◆ **Trecho fornecido**

::::

São Paulo, 23 (AE) - Decididos a acampar no Palácio dos Bandeirantes se fosse necessário, cerca de 250 integrantes da Associação Pró-Moradia da Zona Sul fizeram hoje, durante quase todo o dia, uma manifestação que complicou bastante o tráfego na região da Avenida Brigadeiro Faria Lima. Uma mulher grávida sentiu-se mal e foi socorrida. A Tropa de Choque da Polícia Militar foi chamada para dispersar os manifestantes, mas ninguém se feriu.
Os integrantes da associação iniciaram o protesto por volta das 6h30, "concentrando-se" entre as Avenidas Brigadeiro Faria Lima e Rebouças. Depois disso, seguiram para a Secretaria de Estado da Habitação, onde pretendiam reivindicar a assinatura de contratos para a construção de casas populares . Lá, os líderes foram recebidos pelo secretário-adjunto Miguel del Busso
mas não houve acordo.
Os reflexos no trânsito apareceram nas primeiras horas da manhã, agravados pelo movimento intenso nesse horário. Às 9h30, a Companhia de Engenharia de Tráfego (CET) registrou o quarto maior índice de lentidão do ano, no período da manhã. Os problemas estenderam-se entre as Avenidas Eusébio Matoso, Francisco Morato, Rebouças, Jorge João Saad e Brigadeiro Faria Lima.

::::

◆ **Dados extraídos**
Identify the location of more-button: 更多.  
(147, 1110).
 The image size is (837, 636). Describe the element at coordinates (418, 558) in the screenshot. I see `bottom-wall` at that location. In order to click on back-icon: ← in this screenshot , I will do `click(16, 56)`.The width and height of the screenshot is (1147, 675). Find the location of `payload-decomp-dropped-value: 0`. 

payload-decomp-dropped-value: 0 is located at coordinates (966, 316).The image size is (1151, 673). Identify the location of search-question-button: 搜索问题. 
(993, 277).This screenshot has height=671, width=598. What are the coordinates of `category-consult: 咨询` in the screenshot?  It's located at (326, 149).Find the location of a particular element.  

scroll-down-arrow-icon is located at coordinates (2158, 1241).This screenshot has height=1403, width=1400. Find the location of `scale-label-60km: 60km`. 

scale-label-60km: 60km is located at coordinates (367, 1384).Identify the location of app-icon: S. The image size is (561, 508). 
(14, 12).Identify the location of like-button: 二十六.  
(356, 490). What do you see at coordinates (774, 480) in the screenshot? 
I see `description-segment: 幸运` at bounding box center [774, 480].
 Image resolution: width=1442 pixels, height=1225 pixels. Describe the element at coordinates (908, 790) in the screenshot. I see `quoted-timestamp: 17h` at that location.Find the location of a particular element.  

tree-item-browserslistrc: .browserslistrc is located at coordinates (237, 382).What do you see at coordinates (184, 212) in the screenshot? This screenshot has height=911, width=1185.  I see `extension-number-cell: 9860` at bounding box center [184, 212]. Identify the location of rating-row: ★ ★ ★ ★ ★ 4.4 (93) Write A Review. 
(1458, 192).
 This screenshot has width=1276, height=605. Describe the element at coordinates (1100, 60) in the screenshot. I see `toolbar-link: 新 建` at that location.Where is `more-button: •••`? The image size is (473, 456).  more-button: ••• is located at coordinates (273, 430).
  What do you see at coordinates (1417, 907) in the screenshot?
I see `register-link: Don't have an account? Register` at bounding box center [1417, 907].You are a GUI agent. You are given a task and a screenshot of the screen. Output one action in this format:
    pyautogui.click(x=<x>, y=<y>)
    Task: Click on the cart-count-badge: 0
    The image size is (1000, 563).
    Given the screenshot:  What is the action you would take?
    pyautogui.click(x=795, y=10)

::::

◆ **Pedido de tarefa A**
Na notícia sobre o protesto por moradia, quantos integrantes da Associação Pró-Moradia da Zona Sul participaram da manifestação?
◆ **Pedido de tarefa B**
Transcreva da notícia sobre o protesto por moradia o trecho que começa com as palavras que contêm "Os integrantes da" e termina em "não houve acordo.".

◆ **Resposta do exercício A**
Cerca de 250 integrantes.

◆ **Resposta do exercício B**
Os integrantes da associação iniciaram o protesto por volta das 6h30, "concentrando-se" entre as Avenidas Brigadeiro Faria Lima e Rebouças. Depois disso, seguiram para a Secretaria de Estado da Habitação, onde pretendiam reivindicar a assinatura de contratos para a construção de casas populares . Lá, os líderes foram recebidos pelo secretário-adjunto Miguel del Busso
mas não houve acordo.